* START *
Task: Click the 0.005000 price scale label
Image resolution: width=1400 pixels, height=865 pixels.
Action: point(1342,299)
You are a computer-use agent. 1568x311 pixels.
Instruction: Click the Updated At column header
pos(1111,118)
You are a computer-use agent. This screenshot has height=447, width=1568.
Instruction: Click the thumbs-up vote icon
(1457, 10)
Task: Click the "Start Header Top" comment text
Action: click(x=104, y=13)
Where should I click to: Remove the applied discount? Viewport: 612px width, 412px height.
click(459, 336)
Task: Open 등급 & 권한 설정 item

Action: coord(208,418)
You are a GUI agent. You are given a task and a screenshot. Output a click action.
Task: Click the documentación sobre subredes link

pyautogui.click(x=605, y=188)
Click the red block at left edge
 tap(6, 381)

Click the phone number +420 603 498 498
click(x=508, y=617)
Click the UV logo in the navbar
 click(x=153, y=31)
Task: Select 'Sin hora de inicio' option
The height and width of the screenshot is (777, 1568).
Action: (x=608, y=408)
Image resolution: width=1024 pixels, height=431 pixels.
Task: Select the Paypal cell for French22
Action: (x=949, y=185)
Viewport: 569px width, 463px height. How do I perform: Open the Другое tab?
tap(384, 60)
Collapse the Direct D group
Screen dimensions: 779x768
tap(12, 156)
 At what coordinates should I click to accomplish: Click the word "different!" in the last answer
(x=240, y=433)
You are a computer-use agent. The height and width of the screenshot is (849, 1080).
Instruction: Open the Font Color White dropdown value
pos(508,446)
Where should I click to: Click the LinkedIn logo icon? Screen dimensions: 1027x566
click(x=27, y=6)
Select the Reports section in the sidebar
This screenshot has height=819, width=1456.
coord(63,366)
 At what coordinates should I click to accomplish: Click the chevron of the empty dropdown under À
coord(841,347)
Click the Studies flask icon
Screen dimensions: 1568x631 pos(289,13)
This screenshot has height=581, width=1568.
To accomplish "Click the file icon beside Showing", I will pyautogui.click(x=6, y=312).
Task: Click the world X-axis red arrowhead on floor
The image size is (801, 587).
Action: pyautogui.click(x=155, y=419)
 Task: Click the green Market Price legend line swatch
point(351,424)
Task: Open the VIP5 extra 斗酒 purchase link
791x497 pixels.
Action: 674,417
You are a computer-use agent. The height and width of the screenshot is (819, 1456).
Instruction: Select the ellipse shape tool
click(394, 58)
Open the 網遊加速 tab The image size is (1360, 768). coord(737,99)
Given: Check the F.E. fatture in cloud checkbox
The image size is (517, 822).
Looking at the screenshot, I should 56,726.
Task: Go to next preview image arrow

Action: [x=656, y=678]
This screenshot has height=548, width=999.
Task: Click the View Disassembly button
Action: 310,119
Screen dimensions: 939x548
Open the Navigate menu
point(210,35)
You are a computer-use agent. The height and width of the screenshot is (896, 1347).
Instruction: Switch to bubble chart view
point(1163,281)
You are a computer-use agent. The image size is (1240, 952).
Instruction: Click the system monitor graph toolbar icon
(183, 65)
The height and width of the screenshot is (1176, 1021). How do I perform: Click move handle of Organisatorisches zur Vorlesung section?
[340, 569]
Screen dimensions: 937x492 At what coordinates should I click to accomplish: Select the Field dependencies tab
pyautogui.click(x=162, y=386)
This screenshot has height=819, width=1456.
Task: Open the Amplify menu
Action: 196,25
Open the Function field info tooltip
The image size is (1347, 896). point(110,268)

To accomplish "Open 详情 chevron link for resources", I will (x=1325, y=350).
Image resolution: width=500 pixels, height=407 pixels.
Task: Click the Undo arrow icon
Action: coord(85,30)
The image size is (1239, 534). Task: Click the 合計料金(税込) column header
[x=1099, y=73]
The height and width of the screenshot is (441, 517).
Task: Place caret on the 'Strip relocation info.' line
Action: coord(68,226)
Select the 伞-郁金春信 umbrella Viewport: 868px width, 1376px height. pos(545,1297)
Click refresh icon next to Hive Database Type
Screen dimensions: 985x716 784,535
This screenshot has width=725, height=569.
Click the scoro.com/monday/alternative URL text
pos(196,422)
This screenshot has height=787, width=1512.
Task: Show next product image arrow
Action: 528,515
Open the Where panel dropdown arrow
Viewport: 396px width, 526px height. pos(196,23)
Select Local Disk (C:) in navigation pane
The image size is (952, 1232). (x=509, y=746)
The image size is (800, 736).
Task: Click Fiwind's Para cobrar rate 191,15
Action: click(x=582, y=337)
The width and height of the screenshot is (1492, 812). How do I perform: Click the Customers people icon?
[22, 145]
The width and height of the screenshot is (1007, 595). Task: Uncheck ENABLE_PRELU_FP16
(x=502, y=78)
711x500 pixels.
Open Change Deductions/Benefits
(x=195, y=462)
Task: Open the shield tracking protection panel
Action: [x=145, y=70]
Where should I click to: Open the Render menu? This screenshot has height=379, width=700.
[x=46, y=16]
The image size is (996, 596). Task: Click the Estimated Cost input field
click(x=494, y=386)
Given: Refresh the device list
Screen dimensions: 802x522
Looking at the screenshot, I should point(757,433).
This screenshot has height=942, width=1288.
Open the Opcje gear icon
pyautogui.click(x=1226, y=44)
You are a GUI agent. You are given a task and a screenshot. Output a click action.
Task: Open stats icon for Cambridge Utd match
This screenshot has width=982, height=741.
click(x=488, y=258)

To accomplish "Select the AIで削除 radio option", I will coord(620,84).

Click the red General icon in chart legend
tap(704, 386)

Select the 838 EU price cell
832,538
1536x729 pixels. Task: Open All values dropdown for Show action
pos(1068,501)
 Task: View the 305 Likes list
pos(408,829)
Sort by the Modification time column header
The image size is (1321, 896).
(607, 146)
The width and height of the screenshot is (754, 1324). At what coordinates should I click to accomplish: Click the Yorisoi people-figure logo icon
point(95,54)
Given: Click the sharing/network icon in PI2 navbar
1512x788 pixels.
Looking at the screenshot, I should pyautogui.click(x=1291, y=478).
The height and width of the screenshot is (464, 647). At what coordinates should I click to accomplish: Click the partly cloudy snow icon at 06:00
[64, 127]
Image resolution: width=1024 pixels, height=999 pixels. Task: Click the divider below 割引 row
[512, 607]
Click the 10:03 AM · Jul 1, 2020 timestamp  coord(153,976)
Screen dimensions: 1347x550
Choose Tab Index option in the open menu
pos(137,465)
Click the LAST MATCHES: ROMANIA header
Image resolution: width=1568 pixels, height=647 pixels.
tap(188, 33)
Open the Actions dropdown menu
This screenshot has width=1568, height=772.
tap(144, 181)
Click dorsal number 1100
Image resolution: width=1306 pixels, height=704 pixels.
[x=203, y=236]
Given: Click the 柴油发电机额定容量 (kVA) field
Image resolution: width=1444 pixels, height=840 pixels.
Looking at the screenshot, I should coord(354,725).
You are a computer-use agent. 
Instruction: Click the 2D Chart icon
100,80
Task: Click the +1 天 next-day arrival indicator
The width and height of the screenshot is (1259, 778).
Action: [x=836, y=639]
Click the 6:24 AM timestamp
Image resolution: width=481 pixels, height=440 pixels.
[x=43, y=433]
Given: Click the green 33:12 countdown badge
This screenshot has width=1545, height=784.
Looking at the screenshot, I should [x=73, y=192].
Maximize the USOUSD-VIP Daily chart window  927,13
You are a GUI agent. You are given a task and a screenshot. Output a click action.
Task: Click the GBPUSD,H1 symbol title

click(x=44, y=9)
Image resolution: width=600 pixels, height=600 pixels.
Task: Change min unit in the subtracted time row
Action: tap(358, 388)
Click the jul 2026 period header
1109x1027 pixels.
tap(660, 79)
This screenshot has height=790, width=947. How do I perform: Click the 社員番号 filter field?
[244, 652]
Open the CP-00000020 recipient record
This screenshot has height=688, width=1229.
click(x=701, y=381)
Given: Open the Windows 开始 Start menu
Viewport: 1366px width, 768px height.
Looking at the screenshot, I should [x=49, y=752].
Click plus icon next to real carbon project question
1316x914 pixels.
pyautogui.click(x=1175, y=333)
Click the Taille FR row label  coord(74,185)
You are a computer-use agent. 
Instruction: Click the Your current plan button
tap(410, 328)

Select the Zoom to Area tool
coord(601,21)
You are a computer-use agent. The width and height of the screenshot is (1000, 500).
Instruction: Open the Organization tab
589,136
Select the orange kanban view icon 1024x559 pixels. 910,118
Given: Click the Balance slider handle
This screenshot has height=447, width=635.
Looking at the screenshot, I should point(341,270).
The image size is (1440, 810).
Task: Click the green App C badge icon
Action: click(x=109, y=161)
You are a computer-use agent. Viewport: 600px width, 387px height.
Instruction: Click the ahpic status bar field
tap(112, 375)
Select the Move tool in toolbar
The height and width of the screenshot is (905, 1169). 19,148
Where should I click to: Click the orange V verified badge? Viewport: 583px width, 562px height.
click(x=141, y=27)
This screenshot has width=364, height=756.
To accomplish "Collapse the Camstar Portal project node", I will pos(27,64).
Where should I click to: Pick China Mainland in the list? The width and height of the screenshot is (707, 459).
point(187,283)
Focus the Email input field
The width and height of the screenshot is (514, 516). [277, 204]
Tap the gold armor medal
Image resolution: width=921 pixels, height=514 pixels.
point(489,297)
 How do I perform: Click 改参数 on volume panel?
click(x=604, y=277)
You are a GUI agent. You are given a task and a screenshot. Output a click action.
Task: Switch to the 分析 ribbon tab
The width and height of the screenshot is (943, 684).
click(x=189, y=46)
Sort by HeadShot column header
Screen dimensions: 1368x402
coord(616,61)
* END *
## What is required
Convert the lines of the material, from its start through the line containing "Action: (x=949, y=185)", into a JSON list of strings with one string per line and blank lines omitted.

## Problem solution
[
  "Task: Click the 0.005000 price scale label",
  "Image resolution: width=1400 pixels, height=865 pixels.",
  "Action: point(1342,299)",
  "You are a computer-use agent. 1568x311 pixels.",
  "Instruction: Click the Updated At column header",
  "pos(1111,118)",
  "You are a computer-use agent. This screenshot has height=447, width=1568.",
  "Instruction: Click the thumbs-up vote icon",
  "(1457, 10)",
  "Task: Click the \"Start Header Top\" comment text",
  "Action: click(x=104, y=13)",
  "Where should I click to: Remove the applied discount? Viewport: 612px width, 412px height.",
  "click(459, 336)",
  "Task: Open 등급 & 권한 설정 item",
  "Action: coord(208,418)",
  "You are a GUI agent. You are given a task and a screenshot. Output a click action.",
  "Task: Click the documentación sobre subredes link",
  "pyautogui.click(x=605, y=188)",
  "Click the red block at left edge",
  " tap(6, 381)",
  "Click the phone number +420 603 498 498",
  "click(x=508, y=617)",
  "Click the UV logo in the navbar",
  " click(x=153, y=31)",
  "Task: Select 'Sin hora de inicio' option",
  "The height and width of the screenshot is (777, 1568).",
  "Action: (x=608, y=408)",
  "Image resolution: width=1024 pixels, height=431 pixels.",
  "Task: Select the Paypal cell for French22",
  "Action: (x=949, y=185)"
]